Semiclassical analysis of low and zero energy scattering for one dimensional Schr\"odinger operators with inverse square potentials

TL;DR

This paper provides a semiclassical analysis of the scattering matrix for one-dimensional Schrödinger operators with inverse square potentials, detailing the asymptotic behavior near zero energy and the effects of zero energy resonances.

Contribution

It introduces a refined asymptotic description of the scattering matrix entries using WKB approximation with a modified potential, including correction bounds, for positive inverse square potentials.

Findings

Scattering matrix entries approximate WKB solutions with correction terms.
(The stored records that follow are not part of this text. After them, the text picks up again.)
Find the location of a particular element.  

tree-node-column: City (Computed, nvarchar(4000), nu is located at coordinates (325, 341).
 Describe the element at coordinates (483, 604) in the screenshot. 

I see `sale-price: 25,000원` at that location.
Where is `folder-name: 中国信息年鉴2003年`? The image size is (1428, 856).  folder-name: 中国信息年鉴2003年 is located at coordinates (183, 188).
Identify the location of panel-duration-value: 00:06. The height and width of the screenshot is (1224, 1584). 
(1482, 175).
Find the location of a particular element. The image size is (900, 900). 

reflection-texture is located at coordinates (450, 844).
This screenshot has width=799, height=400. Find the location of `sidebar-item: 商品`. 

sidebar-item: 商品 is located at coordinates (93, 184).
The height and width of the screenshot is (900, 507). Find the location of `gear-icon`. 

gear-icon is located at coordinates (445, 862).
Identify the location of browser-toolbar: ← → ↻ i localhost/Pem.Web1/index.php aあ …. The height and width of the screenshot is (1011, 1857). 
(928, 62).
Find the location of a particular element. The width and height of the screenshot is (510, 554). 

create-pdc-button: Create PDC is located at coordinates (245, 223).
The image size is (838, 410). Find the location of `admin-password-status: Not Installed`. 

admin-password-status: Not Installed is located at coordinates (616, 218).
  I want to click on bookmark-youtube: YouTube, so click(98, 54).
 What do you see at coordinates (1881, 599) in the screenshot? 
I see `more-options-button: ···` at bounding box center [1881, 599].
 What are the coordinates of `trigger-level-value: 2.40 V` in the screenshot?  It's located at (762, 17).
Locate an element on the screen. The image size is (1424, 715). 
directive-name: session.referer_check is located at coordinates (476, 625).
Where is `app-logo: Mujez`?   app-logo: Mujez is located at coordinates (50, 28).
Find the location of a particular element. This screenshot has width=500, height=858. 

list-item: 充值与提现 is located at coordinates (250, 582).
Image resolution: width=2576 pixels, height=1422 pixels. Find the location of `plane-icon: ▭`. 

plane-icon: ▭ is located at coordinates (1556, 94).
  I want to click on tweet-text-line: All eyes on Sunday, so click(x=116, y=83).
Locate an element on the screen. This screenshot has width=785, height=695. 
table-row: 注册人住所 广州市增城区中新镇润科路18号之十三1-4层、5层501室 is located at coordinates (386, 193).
Asymptotic behavior differs in the presence of zero energy resonances.

Correction terms are uniformly bounded in energy and Planck's constant.

Abstract

This paper studies the scattering matrix $\Sigma(E;\hbar)$ of the problem \[ -\hbar^2 \psi''(x) + V(x) \psi(x) = E\psi(x) \] for positive potentials $V\in C^\infty(\R)$ with inverse square behavior as $x\to\pm\infty$. It is shown that each entry takes the form $\Sigma_{ij}(E;\hbar)=\Sigma_{ij}^{(0)}(E;\hbar)(1+\hbar \sigma_{ij}(E;\hbar))$ where $\Sigma_{ij}^{(0)}(E;\hbar)$ is the WKB approximation relative to the {\em modified potential} $V(x)+\frac{\hbar^2}{4} \la x\ra^{-2}$ and the correction terms $\sigma_{ij}$ satisfy $|\partial_E^k \sigma_{ij}(E;\hbar)| \le C_k E^{-k}$ for all $k\ge0$ and uniformly in $(E,\hbar)\in (0,E_0)\times (0,\hbar_0)$ where $E_0,\hbar_0$ are small constants. This asymptotic behavior is not universal: if $-\hbar^2\partial_x^2 + V$ has a {\em zero energy resonance}, then $\Sigma(E;\hbar)$ exhibits different asymptotic behavior as $E\to0$. The resonant case is excluded here due to $V>0$.